Existem dezenas de miopatias distintas e, diferenciar uma da outra pode não ser muito fácil.  Neste grande grupo de doenças existem várias formas de doenças metabólicas e doenças genéticas raras.  Além disso existe o grupo das miopatias inflamatórias (autoimunes) que será o foco deste texto, pois são doenças do universo da reumatologia.

 

MIOPATIAS INFLAMATÓRIAS

As miopatias inflamatórias afetam homens e mulheres de qualquer idade, inclusive crianças. Neste grupo estão algumas doenças conhecidas há várias décadas como a Polimiosite e a Dermatopolimiosite. Mais recentemente novas entidades foram sendo reconhecidas, cada qual com características próprias e que serão descritas na sequência do texto.

De uma forma geral todas estas doenças se caracterizam por dor e fraqueza muscular progressiva além da presença de graus variados de inflamação que pode ser observada na biópsia do músculo. No entanto, cada uma dessas doenças tem aspectos distintos do ponto de vista clínico (órgãos acometidos além do próprio músculo) resposta aos tratamentos, alterações laboratoriais e achados no exame do material colhido na biópsia do músculo.
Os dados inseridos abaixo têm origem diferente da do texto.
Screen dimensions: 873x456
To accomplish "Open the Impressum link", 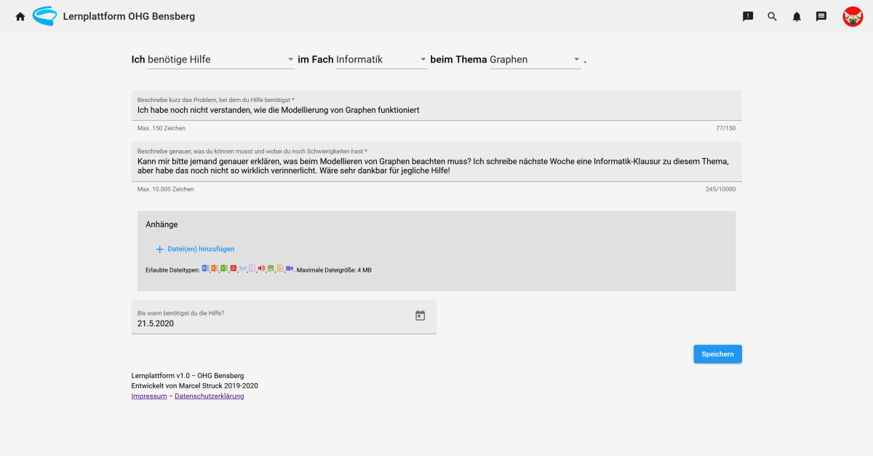I will pyautogui.click(x=148, y=396).

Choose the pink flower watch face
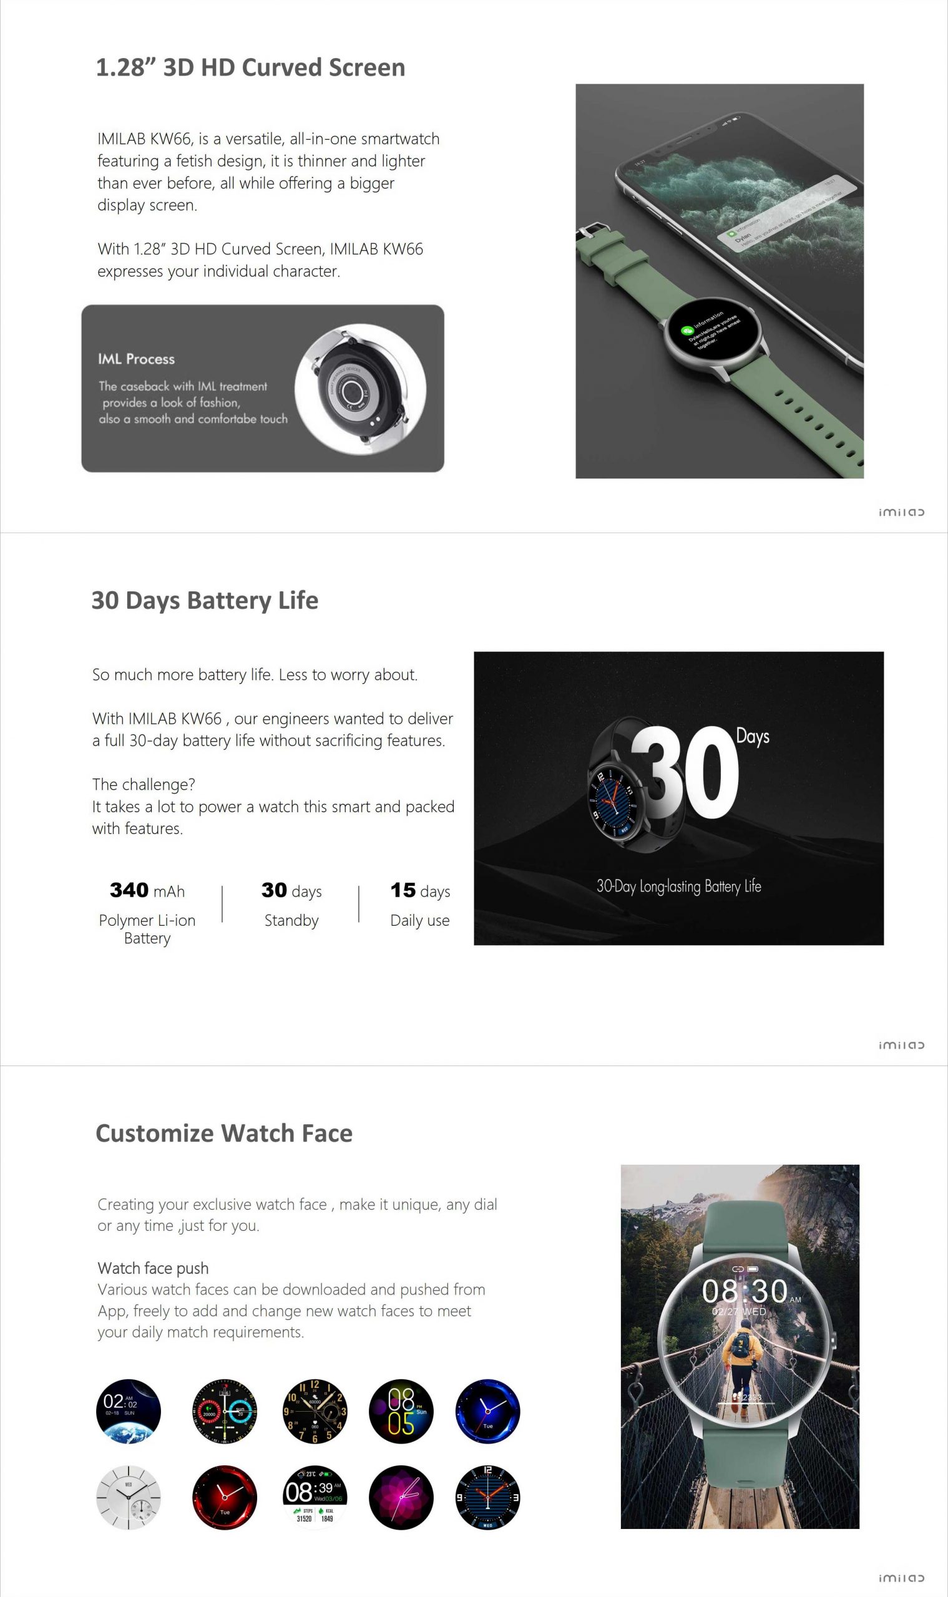point(401,1497)
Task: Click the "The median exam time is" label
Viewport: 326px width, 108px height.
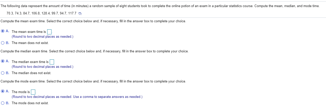Action: (30, 62)
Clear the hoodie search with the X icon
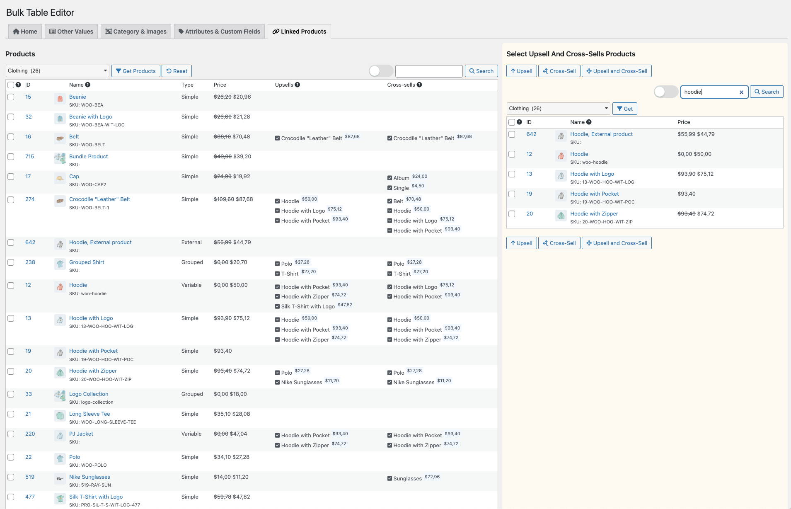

Um subgrupo de portadores de miopatia inflamatória, particularmente pessoas com mais de 50 anos de idade e, principalmente com dermatomiosite, desenvolvem a doença como uma forma de síndrome paraneoplásica, ou seja, como manifestação a distância de algum tipo de câncer

 

POLIMIOSITE

A polimiosite é uma doença rara que afeta adultos, principalmente entre os 30 e 50 anos de idade.  Os sintomas costumam surgir gradualmente durante semanas ou meses com dor muscular e uma perda de força progressiva afetando principalmente os músculos proximais (mais perto do tronco) como as coxas, ombros, braços e pescoço.  Sem tratamento a doença pode progredir com fraqueza importante afetando atividades simples do dia a dia como pegar objetos, levantar de uma cadeira ou subir escadas.  Casos mais graves podem envolver os músculos da deglutição. Além do envolvimento muscular, a doença pode acometer outros órgãos como pulmão, coração e as articulações.  O envolvimento pulmonar é particularmente importante. O desenvolvimento de uma inflamação pulmonar conhecida como pneumopatia intersticial pode ser bastante grave e incapacitante.

 

PRINCIPAIS SINTOMAS DA POLIMIOSITE

  • Dor muscular
  • Fraqueza muscular progressiva
  • Dor articular
  • Cansaço e perda de peso
  • Fenômeno de Raynaud
  • Tosse e falta de ar
  • Dificuldade para deglutição

 

O diagnóstico da polimiosite pode ser bastante complexo. A história dos sintomas e o exame físico podem levar à suspeita de uma miopatia. Exames de sangue permitem verificar os níveis de certas enzimas (CPK e aldolase) que costumam aumentar quando existe inflamação e lesão do músculo.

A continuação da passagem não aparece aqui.